Although the artificial intelligence in Battlestations: Midway is quiet capable of defending itself, you'll be the one calling the shots as far as offensive actions are concerned. Using a surprisingly uncomplicated map system, you'll be able to select any unit on the battlefield and then direct it to any location or target on the map. Once you've done that, you can choose to just leave the unit to its own devices; take control of it immediately; or, as we were doing, try to take its controls just as things were about to get interesting. Flying a torpedo plane toward a target that's a long way away isn't that much fun, after all, but jumping into the cockpit just moments before dropping its payload is great, especially since the game features an optional bomb/missile/torpedo camera that lets you get up close and personal with targets as they take damage.

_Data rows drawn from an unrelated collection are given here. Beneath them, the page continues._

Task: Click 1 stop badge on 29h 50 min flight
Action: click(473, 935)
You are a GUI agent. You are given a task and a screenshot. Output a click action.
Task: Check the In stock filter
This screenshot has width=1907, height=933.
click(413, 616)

We found the controls in Battlestations: Midway to be very intuitive for the most part, although advanced controls--such as assigning men aboard a ship to take care of fires and the like--will be available for those of you who are willing and able to spend time managing that stuff. You'll also get to decide what types of planes take off from your aircraft carrier and when, but like just about everything in the game, it's difficult to think of any way in which the process could be made simpler.
The ease with which we were able to pick up Battlestations: Midway wasn't all that impressed us about the game--its visuals also promise to be something of a treat, with a level of detail that extends to seeing guys going about their business onboard ships. Another nice touch was the "old film" camera filter that we were shown (which you might have to unlock in the finished game), which added lines, a slightly grainy texture, and sepia-tinted coloring to the whole screen.
When it's released early next year, Battlestations: Midway will boast multiplayer support for up to eight players in addition to its single-player campaign. We look forward to bringing you more information on those features and more as soon as it becomes available.